PASSAGE GIVEN>
The Nanoscale Microscopy Group at Physics Department, University of Lancaster is seeking an enthusiastic and creative scientist to work on large international project on Nanoscale Thermal Metrology. The project explores the fundamental mechanisms of Nanoscale Heat Transport in materials and nanoscale devices using advanced Scanning Thermal Microscopy as a part of the large European FP7 QUANTIHEAT research consortium http://www.quantiheat.eu/. While the control of nanoscale heat flow is central to modern technology and of particular importance to the semiconductor industry, advanced materials such as graphene and other two-dimensional materials, and nanoscale devices, there are currently no effective tools for quantitative thermal measurements on the nanoscale. This project, a collaboration of 19 leading European partners from both academia and industry, will use experimental and computational techniques to explore the physical processes of nanoscale thermal probes interaction with samples, ultimately providing the quantitative measurement of nanoscale thermal parameters, such as thermal conductivity, diffusivity, and temperature.
You will be using and co-developing cutting edge tools for thermally sensitive scanning probe microscopy. The research will involve the exploration of the physical mechanisms involved, The interpretation of the phenomena observed, the measurement of scientific and industrial samples and the processing of data. You will also participate in leading some of the key tasks of the QUANTIHEAT project, guiding work of other members and reporting the results on behalf of all consortium.

INSTRUCTIONS>
[A] Using the job posting above, answer each question:
(i) How many partners make up the project collaboration?
(ii) What technique does the project use to explore nanoscale heat transport?
(iii) What tools will the scientist use and help develop?
[B] State whether each statement agrees with the job posting above, and quote the words that decide it.
(i) Effective tools for quantitative thermal measurements on the nanoscale already exist.
(ii) The project's partners come from both academia and industry.
(iii) The research work includes processing data.

INFORMATION PROVIDED>
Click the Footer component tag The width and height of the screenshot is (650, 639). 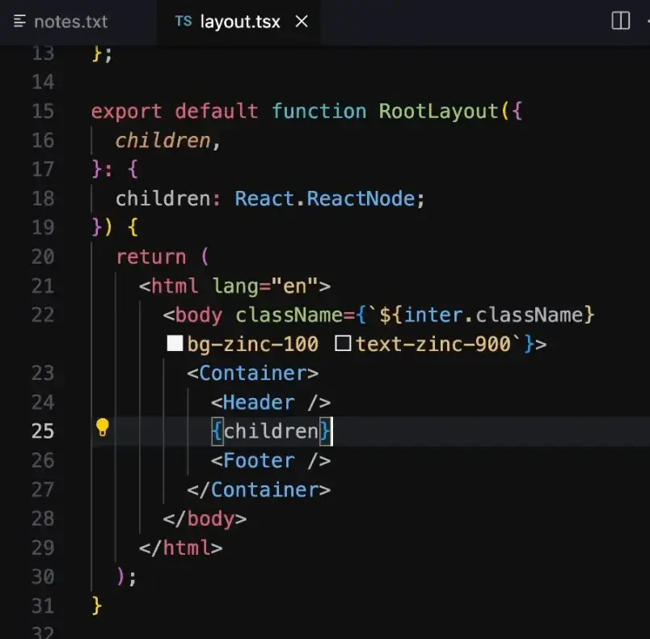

SET OF ANSWERS>
[A]
(i) 19 leading European partners from both academia and industry.
(ii) Advanced Scanning Thermal Microscopy.
(iii) Cutting edge tools for thermally sensitive scanning probe microscopy.

[B]
(i) No: "there are currently no effective tools for quantitative thermal measurements on the nanoscale"
(ii) Yes: "a collaboration of 19 leading European partners from both academia and industry"
(iii) Yes: "the measurement of scientific and industrial samples and the processing of data"